Autumn – The opposite of a Spring, Autumns are evidence-based thinkers and act cautiously with purpose to avoid errors. Rarely taking things at face value (‘Don’t tell me you’re funny, make me laugh’-types), they prefer to establish the facts, looking for clarity and information. Autumns are perfectionists and use a thoughtful approach to work, enthusiastically research and analyse. With being detail-oriented, they can get bogged down and over-analyse, and can be very sensitive to feedback because of the energy they put into a project. 

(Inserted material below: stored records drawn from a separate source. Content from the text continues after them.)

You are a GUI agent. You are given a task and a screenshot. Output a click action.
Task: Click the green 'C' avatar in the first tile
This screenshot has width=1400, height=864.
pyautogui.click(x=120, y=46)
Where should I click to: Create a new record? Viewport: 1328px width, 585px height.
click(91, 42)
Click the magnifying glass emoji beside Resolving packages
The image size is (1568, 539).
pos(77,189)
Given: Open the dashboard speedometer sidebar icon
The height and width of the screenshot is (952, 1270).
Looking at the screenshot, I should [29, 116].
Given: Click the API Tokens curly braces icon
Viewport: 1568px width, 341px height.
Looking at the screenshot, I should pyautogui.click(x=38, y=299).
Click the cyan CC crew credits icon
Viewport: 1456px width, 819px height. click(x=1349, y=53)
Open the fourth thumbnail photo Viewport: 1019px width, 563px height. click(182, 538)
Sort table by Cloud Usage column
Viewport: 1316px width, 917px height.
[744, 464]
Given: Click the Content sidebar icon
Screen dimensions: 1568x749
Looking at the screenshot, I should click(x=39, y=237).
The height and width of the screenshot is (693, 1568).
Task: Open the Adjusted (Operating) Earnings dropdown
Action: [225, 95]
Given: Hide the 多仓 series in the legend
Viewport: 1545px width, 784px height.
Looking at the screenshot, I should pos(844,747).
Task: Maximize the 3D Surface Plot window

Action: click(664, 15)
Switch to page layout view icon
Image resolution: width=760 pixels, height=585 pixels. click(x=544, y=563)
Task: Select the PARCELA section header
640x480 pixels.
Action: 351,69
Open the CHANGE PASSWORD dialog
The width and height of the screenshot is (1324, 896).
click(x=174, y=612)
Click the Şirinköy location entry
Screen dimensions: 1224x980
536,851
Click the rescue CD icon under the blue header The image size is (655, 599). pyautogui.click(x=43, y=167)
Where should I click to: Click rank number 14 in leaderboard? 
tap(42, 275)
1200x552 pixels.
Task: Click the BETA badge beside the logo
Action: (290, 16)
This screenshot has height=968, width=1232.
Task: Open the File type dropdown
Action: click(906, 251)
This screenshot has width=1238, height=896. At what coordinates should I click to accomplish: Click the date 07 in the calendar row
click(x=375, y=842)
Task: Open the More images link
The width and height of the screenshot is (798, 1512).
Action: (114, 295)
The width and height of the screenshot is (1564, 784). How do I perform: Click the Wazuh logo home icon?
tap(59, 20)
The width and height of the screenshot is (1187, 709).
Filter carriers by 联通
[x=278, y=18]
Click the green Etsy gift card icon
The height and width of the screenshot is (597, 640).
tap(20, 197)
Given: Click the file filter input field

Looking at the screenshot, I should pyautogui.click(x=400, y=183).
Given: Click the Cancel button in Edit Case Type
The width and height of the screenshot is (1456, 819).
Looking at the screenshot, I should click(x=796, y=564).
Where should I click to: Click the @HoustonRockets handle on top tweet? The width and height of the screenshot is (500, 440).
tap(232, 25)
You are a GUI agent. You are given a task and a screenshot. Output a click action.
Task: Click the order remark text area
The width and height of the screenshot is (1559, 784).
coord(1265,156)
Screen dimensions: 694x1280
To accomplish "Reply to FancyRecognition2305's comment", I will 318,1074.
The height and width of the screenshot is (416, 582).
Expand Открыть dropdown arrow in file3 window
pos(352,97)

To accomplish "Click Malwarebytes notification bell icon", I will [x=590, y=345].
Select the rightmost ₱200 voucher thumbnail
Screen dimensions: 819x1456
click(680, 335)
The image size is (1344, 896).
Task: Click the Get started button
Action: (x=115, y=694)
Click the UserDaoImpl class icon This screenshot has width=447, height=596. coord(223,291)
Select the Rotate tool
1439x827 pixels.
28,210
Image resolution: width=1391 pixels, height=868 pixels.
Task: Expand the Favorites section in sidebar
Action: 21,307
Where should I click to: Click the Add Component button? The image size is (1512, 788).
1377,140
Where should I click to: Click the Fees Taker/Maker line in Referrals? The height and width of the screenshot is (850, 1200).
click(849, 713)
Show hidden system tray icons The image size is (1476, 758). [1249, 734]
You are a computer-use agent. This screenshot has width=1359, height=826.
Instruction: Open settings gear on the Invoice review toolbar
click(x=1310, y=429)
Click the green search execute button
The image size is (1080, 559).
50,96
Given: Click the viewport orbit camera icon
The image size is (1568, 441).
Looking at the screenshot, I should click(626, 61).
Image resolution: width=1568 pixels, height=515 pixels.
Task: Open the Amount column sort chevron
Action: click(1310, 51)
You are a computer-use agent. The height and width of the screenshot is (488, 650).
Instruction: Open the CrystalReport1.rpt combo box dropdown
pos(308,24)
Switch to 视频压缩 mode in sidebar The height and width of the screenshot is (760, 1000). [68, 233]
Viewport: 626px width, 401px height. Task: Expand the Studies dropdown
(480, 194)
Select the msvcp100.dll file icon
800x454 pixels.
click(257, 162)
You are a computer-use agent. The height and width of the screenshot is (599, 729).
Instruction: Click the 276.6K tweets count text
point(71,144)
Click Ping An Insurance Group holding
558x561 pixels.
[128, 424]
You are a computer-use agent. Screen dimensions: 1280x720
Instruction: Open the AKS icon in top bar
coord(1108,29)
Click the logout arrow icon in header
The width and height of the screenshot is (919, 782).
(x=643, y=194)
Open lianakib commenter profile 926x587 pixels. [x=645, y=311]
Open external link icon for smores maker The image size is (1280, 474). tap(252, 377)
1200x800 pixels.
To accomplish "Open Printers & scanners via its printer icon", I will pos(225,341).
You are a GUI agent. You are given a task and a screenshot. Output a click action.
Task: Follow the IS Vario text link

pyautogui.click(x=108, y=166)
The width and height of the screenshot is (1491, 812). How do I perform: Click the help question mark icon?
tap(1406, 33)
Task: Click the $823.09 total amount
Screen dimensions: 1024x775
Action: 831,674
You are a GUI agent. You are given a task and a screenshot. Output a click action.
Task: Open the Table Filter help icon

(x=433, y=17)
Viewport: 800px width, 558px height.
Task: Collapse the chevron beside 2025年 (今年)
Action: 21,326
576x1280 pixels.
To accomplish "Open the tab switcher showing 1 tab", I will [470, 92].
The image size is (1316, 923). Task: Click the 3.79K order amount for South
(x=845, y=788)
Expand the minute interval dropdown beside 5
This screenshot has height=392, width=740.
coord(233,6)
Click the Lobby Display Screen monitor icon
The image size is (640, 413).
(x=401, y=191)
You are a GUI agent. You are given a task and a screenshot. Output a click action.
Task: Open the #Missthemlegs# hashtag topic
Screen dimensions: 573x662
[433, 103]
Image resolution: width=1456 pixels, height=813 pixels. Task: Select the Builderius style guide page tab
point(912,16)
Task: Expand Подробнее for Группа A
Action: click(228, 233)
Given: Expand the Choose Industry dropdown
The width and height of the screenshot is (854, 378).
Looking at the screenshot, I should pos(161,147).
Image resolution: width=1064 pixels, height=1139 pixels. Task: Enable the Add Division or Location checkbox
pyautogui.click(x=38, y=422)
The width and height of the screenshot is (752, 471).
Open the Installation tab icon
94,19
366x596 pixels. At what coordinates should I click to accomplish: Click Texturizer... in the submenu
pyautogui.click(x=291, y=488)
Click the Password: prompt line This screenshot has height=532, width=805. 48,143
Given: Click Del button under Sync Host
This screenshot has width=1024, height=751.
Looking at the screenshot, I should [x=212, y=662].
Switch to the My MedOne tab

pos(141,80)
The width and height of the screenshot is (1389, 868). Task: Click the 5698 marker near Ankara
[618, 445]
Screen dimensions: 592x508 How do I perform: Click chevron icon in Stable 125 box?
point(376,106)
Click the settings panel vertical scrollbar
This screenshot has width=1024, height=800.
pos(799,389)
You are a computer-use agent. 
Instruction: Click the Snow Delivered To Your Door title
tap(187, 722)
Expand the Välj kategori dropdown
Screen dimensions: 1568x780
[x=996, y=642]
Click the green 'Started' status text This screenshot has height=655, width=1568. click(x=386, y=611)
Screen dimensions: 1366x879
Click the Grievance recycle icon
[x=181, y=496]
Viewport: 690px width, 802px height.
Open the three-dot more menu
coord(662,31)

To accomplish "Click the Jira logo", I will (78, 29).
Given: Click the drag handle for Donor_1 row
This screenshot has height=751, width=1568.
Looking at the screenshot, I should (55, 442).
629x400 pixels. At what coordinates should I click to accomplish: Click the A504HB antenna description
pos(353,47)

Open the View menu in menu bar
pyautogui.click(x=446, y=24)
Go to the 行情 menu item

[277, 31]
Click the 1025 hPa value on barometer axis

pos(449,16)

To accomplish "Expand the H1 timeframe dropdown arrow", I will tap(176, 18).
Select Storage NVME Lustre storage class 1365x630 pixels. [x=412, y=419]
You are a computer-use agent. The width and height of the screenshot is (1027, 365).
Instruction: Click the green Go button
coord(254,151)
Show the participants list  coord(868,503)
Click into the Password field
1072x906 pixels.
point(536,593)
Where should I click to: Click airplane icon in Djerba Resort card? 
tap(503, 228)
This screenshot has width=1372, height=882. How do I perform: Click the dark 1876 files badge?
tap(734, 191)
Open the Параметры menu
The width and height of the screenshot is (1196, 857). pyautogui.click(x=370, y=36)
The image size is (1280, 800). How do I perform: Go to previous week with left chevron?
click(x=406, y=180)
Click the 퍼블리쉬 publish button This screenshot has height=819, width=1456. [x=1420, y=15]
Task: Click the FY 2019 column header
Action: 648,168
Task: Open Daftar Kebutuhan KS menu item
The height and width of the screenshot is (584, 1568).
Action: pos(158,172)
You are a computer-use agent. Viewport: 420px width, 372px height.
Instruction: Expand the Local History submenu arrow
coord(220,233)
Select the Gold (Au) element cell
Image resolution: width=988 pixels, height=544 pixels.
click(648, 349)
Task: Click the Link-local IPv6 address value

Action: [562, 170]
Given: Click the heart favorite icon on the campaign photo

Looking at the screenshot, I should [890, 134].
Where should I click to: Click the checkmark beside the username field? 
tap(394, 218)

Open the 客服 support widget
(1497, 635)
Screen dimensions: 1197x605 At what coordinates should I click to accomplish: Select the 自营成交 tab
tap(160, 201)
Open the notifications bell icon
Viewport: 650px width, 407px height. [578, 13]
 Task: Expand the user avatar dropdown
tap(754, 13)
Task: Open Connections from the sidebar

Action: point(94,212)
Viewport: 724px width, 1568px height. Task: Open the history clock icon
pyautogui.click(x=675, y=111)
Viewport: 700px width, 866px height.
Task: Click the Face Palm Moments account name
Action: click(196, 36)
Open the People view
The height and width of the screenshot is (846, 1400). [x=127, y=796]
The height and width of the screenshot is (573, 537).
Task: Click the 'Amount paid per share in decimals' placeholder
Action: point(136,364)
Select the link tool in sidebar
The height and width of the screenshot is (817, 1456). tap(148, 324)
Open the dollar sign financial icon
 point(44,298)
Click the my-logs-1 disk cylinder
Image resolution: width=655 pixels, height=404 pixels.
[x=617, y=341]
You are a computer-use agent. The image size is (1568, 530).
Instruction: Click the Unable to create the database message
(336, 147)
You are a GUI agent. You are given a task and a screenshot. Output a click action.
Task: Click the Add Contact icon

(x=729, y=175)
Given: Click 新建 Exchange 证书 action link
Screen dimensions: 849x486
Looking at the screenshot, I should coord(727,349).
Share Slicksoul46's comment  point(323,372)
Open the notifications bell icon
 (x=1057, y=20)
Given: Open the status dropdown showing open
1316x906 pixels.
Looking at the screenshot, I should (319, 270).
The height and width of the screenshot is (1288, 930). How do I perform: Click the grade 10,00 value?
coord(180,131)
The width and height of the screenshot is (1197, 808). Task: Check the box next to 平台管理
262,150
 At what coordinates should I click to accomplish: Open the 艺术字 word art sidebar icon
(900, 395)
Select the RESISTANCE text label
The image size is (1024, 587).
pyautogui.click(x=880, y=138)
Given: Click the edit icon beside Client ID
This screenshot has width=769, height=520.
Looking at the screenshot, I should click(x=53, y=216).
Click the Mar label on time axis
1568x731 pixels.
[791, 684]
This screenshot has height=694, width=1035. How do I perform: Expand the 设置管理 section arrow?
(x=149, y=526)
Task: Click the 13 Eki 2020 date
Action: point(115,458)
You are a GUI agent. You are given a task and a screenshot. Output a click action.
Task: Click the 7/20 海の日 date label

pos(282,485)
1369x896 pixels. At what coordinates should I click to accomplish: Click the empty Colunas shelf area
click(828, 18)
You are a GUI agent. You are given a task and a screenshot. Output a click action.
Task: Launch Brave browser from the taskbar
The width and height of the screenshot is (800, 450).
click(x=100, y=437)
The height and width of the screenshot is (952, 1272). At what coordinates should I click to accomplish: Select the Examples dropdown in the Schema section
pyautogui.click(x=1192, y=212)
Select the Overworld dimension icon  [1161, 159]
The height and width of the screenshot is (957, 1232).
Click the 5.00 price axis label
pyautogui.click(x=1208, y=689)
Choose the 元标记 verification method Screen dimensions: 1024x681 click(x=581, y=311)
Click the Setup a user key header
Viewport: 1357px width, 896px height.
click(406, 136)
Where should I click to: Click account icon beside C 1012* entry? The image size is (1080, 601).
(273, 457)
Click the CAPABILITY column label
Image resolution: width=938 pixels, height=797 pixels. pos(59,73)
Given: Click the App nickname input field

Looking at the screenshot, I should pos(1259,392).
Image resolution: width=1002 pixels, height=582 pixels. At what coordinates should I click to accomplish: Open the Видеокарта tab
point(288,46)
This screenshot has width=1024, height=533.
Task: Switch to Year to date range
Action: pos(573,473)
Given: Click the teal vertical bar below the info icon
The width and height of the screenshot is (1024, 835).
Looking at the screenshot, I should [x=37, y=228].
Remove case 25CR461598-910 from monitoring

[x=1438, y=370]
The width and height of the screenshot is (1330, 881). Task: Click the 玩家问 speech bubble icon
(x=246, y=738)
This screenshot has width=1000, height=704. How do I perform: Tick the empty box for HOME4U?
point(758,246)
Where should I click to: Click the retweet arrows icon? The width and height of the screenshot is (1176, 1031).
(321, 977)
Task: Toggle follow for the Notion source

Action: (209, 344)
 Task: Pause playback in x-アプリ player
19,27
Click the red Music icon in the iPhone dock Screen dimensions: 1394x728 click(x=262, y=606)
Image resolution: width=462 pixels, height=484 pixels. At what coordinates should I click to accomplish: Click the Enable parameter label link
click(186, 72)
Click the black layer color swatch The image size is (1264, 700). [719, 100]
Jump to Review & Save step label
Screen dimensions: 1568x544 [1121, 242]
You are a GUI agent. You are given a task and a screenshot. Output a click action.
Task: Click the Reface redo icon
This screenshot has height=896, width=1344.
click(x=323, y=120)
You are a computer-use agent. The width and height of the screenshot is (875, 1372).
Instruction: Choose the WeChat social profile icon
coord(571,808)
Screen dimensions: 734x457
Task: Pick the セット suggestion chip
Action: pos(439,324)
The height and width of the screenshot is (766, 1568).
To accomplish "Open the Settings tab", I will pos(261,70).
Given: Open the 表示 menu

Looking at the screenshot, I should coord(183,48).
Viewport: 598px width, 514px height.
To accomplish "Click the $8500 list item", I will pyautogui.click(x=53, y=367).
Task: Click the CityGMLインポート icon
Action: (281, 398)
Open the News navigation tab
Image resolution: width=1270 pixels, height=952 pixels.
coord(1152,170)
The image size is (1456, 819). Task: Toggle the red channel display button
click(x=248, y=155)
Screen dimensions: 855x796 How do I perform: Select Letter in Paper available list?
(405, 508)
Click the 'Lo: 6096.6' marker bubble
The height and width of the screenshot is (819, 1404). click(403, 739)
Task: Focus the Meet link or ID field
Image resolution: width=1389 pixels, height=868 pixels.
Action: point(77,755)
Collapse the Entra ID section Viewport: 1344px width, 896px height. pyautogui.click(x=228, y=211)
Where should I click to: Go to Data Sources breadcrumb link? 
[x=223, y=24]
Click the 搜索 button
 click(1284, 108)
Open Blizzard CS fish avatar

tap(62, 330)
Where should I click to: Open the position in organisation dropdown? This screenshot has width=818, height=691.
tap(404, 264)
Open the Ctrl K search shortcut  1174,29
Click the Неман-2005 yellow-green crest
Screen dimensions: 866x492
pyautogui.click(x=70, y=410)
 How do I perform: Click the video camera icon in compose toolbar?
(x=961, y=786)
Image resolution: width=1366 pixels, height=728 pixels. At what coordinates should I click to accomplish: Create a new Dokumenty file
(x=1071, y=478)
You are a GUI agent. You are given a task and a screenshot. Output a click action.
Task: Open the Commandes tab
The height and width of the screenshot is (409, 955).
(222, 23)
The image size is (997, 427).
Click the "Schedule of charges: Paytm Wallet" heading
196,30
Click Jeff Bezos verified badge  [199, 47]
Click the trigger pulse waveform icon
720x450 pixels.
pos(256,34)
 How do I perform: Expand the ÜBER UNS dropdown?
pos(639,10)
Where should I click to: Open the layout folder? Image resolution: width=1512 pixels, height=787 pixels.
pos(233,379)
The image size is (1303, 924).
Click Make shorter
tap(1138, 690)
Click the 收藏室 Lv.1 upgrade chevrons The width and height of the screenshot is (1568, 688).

Summer – Being the largest represented season according to Steve’s research (49% of thousands of participants across various sectors), Summers are people-oriented. They lead through consensus, promoting harmony and balanced, often talking of the collective success of a team (“We” achieved X, rather than “I”). Warm and easy-going, they have a calm approach to stress, putting others first thinking of the impact on the team, but often become stress-sponges putting other’s problems on their shoulders. A Summer can have a lack of self-belief and undervalue themselves, struggling to take positive feedback, with an approach of ‘I am just doing my job’. 

Winter – The opposite of a Summer, a Winter leads through compliance. They like efficiency and focus and are extremely hard working with a preference for action, competition, achievement and results. They have high levels of self-belief and confidence, and some may define this season as the typical ‘Alpha work culture’ stereotype. Often seen to handle stress well, they may perceive a pressured work environment as an ideal which can result in a lack of empathy for others. Their output and work ethic is exemplary but can struggle to know when to stop at the cost of their own personal needs. A Winter won’t use 25 words if 5 is enough, and with that can be impatient, seeing their way as the only way. sometimes coming across as insensitive. 

  1. What do you bring to the workplace?
  2. What do you struggle with? 
  3. How do you like to communicate? 
  4. What does someone with a different season need to do to get the best out of you?